Looking at the latency standard deviation, the HP StoreEasy 5530 SMB Average again had more latency standard deviation, scaling higher as effective queue depth increased.

Our final test is the Web Server test, which is 100% read activity. The HP StoreEasy 5530 SMB Aggregate finished at the top with nearly 11,000 IOPS, while the iSCSI Aggregate was just under 8,000 IOPS.

In our next test of average latency in the Web Server profile, the HP StoreEasy 5530 SMB Average produced lower average latency across the entire range of loads.

For the duration of the scaled workloads in our Web Server profile, the HP StoreEasy 5530 SMB performed with about 1,150ms more max latency at its peak than the iSCSI.

Comparing latency consistency in our read-only Web Server profile, the HP StoreEasy 5530 SMB Average had higher standard deviation with server loads above an effective queue depth of 16 each.

Conclusion

The HP StoreEasy 5530 offers SMB and midmarket companies an easy-to-deploy storage solution that offers more HA features than traditional single-chassis NAS products in the market. For Windows shops, the 5530 essentially drops-in giving admins all of the policy and user control they’re used to when it comes to data security. The Windows Server 2012 integration also brings with it management features that are simple to work with as well as additional functionality like data deduplication. When looking at the market for the StoreEasy 5530, HP has a lot of flexibility. On its own, the 5530 works well for branch/remote offices who need something easy to deploy but desire the HA features. For other businesses who see their data needs expanding, the StoreEasy 5530 is a great starting point that can be built-upon with additional storage shelves.

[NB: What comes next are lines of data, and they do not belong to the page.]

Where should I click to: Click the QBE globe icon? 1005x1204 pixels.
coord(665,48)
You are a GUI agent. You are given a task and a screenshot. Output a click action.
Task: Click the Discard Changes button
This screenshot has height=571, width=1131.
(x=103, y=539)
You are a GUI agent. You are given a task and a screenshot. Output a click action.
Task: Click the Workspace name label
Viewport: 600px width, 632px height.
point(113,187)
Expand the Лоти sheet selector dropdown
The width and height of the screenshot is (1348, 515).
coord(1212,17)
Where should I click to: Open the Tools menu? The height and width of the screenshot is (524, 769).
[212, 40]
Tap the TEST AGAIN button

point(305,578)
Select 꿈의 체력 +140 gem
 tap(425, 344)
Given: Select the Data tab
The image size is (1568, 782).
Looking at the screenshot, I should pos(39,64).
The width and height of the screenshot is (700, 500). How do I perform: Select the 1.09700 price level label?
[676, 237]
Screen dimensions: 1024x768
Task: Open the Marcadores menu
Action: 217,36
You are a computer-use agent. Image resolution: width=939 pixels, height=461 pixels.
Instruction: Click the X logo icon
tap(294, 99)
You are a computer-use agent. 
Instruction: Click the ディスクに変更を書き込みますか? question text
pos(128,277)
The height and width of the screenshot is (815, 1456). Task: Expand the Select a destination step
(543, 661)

The StoreEasy is highlighted by its dual-blade architecture which is based on HP’s ProLiant server technology. The blades are both always on and can load balance by assigning different volumes from the shared storage pool. When there’s any doubt as to which node is more available, the Windows interface gives admins the option to manually select a node or select the node with most availability. The nodes also fail over for each other of course. As shown in our video overview of the system, the fail over process occurs without manual intervention and is complete in a few seconds. Beyond the blades, everything in the back of the chassis is easy to swap from the redundant fan banks to the interconnect mezzanine cards and power supplies.

The StoreEasy 5530 can be configured with either LFF or SFF drives so the end user can make it more capacity or performance oriented. Our test model used 16 LFF 10K SAS hard drives, which offered strong performance configured in two RAID5 pools evenly split with 8 drives each. In raw sequential speed, we measured aggregate large-block 128K transfers of nearly 2.2GB/s read and 566MB/s write over SMB. Switching to iSCSI we measured 1.85GB/s read and 800MB/s write. Small-block 8K transfers measured 40,000-45,000 IOPS read and 8,000-8,300 IOPS write, with SMB offering the edge in speed. In our random transfer tests, the StoreEasy 5530 performed quite well with very balanced performance across both servers we tested it with, and it provided very predictable performance in throughput, average latency and peak response times. Unsurprisingly, SMB had the performance advantage in nearly every test.

Pros

  • Easy to service, modular design
  • HA feature-set with active/active load balancing
  • Highly-dense form-factor, packing reliable storage and compute in 3U
  • Familiar management leveraging Windows Server 2012

Cons

  •  No support for flash tiering or caching

Bottom Line

The HP StoreEasy 5530 is a 3U NAS with dual-blades that provides active-active configuration for HA, load-balancing and non-disruptive upgrades and is a great fit for SMB and midmarket organizations that have a Windows environment. The 5530 is easy to configure and manage and can scale-up to support data growth requirements.